(Recorded data)

>>>>

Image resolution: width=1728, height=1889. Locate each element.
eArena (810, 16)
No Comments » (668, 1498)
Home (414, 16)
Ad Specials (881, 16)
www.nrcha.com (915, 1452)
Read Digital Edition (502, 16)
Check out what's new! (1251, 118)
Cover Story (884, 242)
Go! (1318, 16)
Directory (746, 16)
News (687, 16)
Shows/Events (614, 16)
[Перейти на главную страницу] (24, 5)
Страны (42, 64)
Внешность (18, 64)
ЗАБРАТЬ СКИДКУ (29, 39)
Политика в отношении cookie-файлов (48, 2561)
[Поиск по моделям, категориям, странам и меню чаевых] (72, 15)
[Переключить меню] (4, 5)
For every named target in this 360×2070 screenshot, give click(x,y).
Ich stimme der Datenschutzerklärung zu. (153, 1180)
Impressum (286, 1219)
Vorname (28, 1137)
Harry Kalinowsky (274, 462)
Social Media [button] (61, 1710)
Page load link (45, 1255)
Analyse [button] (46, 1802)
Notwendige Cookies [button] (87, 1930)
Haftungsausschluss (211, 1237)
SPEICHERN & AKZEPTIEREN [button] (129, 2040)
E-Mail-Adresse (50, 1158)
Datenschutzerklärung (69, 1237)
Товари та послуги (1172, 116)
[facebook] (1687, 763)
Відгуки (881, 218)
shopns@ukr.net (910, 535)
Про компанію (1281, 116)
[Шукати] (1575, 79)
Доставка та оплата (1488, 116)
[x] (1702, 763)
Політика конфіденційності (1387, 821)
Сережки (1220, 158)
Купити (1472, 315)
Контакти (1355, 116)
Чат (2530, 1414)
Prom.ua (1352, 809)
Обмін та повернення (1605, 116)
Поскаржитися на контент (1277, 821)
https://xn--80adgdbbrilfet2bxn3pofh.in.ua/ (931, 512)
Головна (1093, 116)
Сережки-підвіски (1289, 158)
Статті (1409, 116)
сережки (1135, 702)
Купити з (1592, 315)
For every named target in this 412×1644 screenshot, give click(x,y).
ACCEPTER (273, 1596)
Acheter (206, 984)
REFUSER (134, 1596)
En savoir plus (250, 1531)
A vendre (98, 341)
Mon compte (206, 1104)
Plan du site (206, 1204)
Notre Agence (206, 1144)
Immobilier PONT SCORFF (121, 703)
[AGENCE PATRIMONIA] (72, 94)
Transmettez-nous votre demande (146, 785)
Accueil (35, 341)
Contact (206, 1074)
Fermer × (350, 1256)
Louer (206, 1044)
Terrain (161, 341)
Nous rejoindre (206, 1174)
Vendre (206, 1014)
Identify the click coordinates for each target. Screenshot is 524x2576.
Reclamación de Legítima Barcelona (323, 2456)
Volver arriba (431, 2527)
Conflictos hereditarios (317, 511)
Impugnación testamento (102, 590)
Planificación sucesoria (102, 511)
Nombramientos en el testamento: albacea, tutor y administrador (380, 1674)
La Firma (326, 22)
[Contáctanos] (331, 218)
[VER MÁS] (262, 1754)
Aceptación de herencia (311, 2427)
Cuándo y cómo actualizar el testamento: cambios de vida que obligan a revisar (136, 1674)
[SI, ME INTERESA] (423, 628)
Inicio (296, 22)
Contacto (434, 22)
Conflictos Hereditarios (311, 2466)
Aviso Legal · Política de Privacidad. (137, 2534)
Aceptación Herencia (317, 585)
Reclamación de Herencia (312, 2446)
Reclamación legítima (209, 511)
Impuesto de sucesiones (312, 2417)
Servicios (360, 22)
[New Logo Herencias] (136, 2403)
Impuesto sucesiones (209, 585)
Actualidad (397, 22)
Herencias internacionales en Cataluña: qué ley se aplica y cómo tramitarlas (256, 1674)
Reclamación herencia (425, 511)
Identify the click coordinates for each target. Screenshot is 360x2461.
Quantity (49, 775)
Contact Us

<<<<

## ACTIVITY:
Please print the records above exactly from their first line. End with the line containing "Datenschutzerklärung (69, 1237)", and include it.

## WRITTEN SOLUTION:
Image resolution: width=1728, height=1889. Locate each element.
eArena (810, 16)
No Comments » (668, 1498)
Home (414, 16)
Ad Specials (881, 16)
www.nrcha.com (915, 1452)
Read Digital Edition (502, 16)
Check out what's new! (1251, 118)
Cover Story (884, 242)
Go! (1318, 16)
Directory (746, 16)
News (687, 16)
Shows/Events (614, 16)
[Перейти на главную страницу] (24, 5)
Страны (42, 64)
Внешность (18, 64)
ЗАБРАТЬ СКИДКУ (29, 39)
Политика в отношении cookie-файлов (48, 2561)
[Поиск по моделям, категориям, странам и меню чаевых] (72, 15)
[Переключить меню] (4, 5)
For every named target in this 360×2070 screenshot, give click(x,y).
Ich stimme der Datenschutzerklärung zu. (153, 1180)
Impressum (286, 1219)
Vorname (28, 1137)
Harry Kalinowsky (274, 462)
Social Media [button] (61, 1710)
Page load link (45, 1255)
Analyse [button] (46, 1802)
Notwendige Cookies [button] (87, 1930)
Haftungsausschluss (211, 1237)
SPEICHERN & AKZEPTIEREN [button] (129, 2040)
E-Mail-Adresse (50, 1158)
Datenschutzerklärung (69, 1237)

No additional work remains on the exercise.